Metanfo is a Twi (a Ghanaian language) expression which translates into my enemy, in English. In Metanfo, Bisa Kdei sings about an unceasing conflict between himself, striving for success, to achieve his big dream, and an enemy who is just as determined to keep him as far as possible from that goal. This theme touches our human sides; and for this song, it tends to evokes feelings of sympathy from the listener. This, probably, is the feature that gives the tune its popular appeal.
It’s a familiar story, but the directing is brilliant. The video exploits an age old belief held by many in our society that bad things just don’t happen by themselves: people attribute the causes of their personal failures and misfortunes to others’ psychic powers (usually members of their extended families). The opening dialogue sets out the conflict between Kdei and his supposed enemy, his aunt (his father’s sister) and also his frustration.
The representations of both the protagonist and the villain are both vivid and extraordinary. For the villain and enemy, the director draws on an enduring stereotype, in rural and poor communities, of elderly women as people who possess psychic powers and as witches who use their spiritual abilities for evil only. The setting, a poor community of old mud houses with roofs made of thatch and rusty metal sheets, and stacked cement-and-sand blocks for a bathroom, show the deprived life he wants to escape from. Many of us know that kind of setting very well because it reminds us of our own villages or others we know; and that gives us the connection to the music.
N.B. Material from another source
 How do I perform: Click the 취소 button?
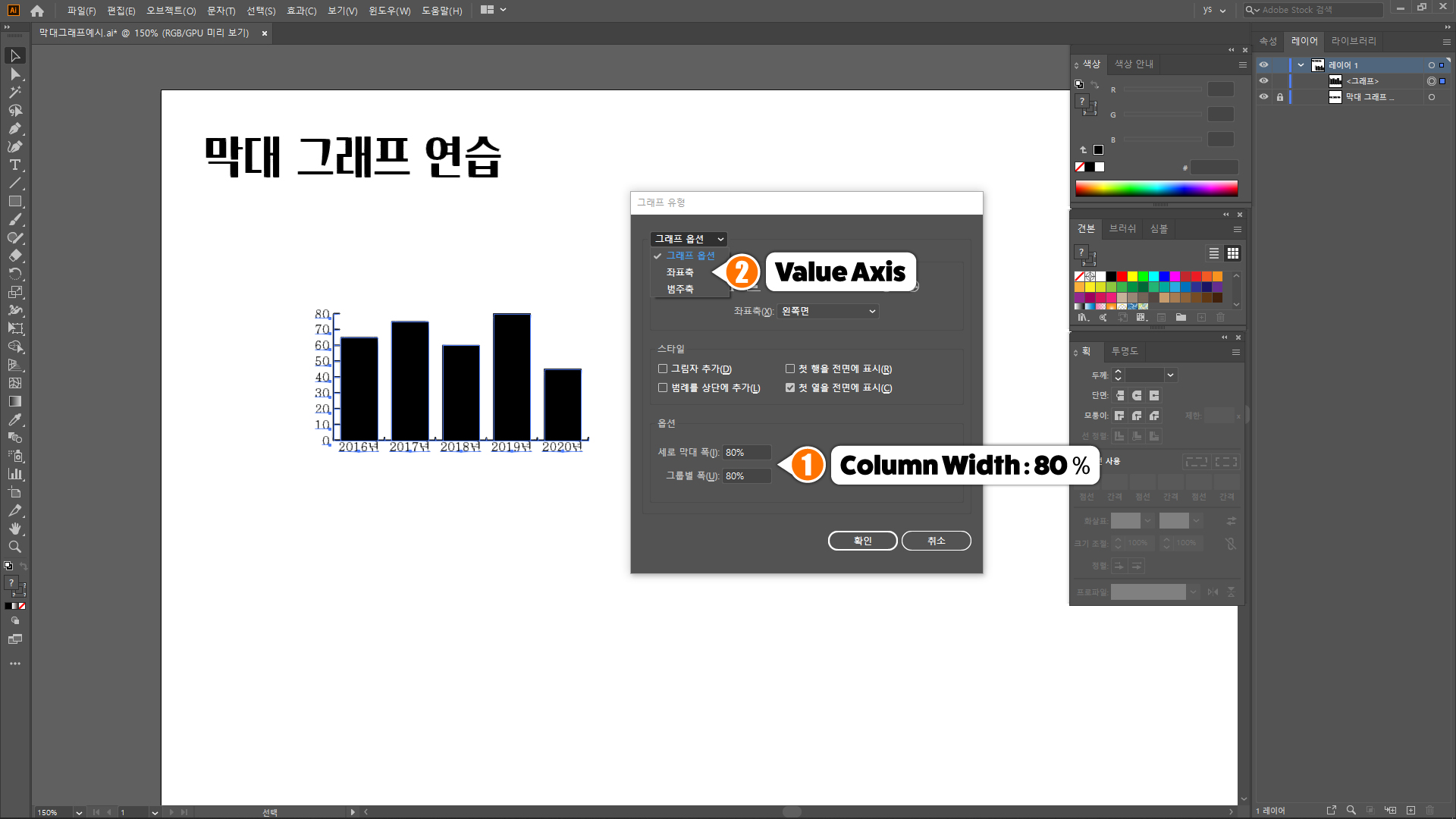pyautogui.click(x=936, y=541)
However, a more critical observation of Metanfo reveals inferences it makes to another theme which is produced by the characterisation of the enemy; and it is a rather upsetting one, that a hardworking but unsuccessful young man’s enemy is an old woman. Its strength makes it appears more dominant the former theme. Bisa Kdei’s Metanfo is not the first video to employ such stereotypes though, and it is not the last, certainly. It just uses it in a style that is entertaining while strongly intensifying the meaning of the music.
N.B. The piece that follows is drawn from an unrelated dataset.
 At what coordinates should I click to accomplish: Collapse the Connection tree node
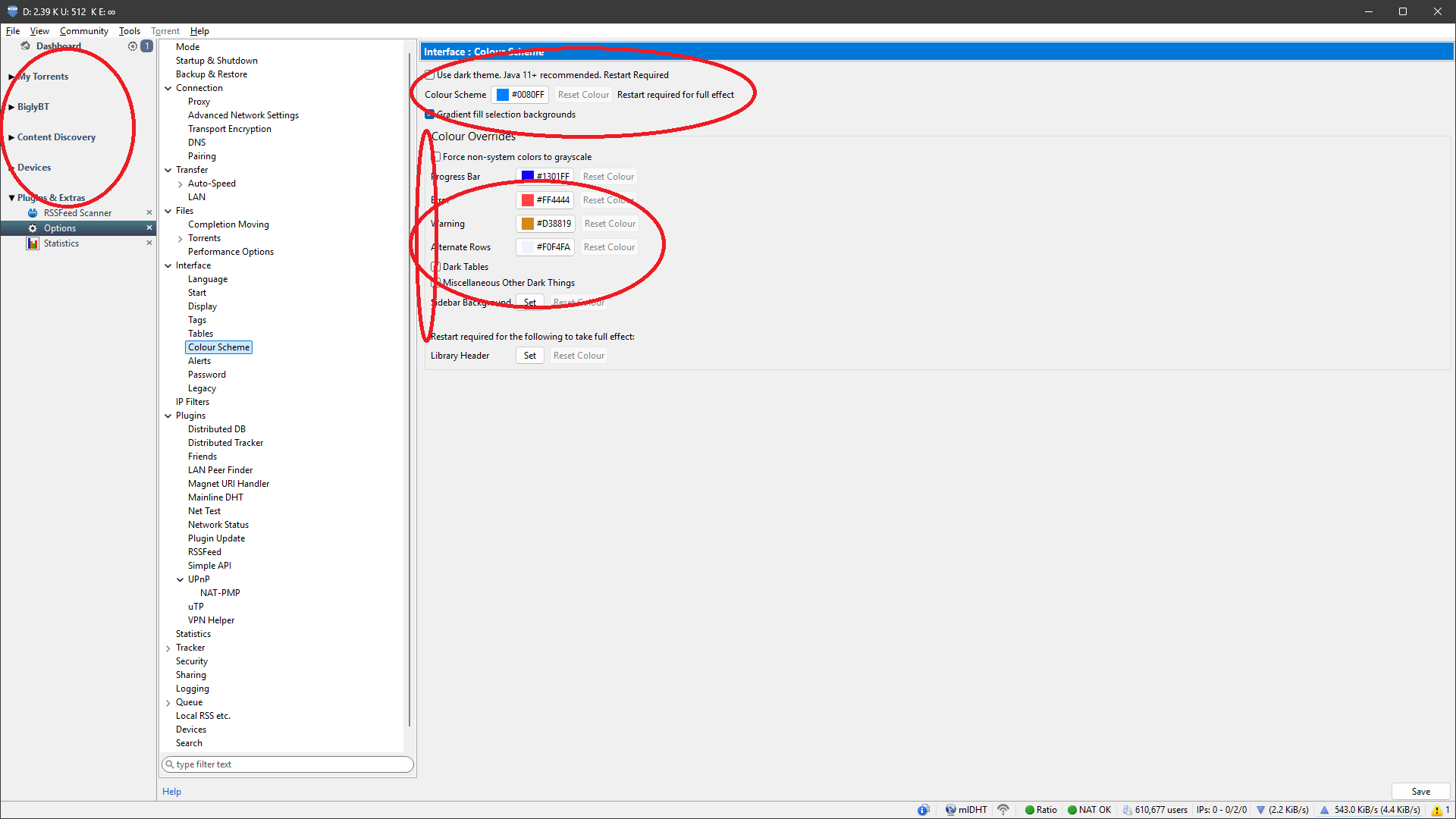[168, 88]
Expressions of stereotype through art forms like music and a powerful medium like television tend to have very strong influences in society. Social Psychology provides us with proof that the media do reinforce stereotypes. For that reason, we can see the predilection for Metanfo’s depiction of ‘old woman’ as the enemy to reinforce some of the negative stereotypes and prejudices that persist in our developing nation’s society against poor old women.
We have used those stereotypes and prejudices to sustain gender discrimination and abhorrent local traditions that violate basic human rights of women—widowhood rites and the Gambaga witches camp are just two of the discriminatory practices—contrary the principles of the rule of law to which we publicly profess.
So, while on one hand the story gives us a meaning of someone confronting challenges that hold his progress to his goals, the same story on another hand, by its use of a stereotype, becomes part of the obstacles that challenge the progress of women in our society.
Prince Dovlo directed the music video.
You can access the video on YouTube
It also airs on some digital terrestrial TV channels in Accra.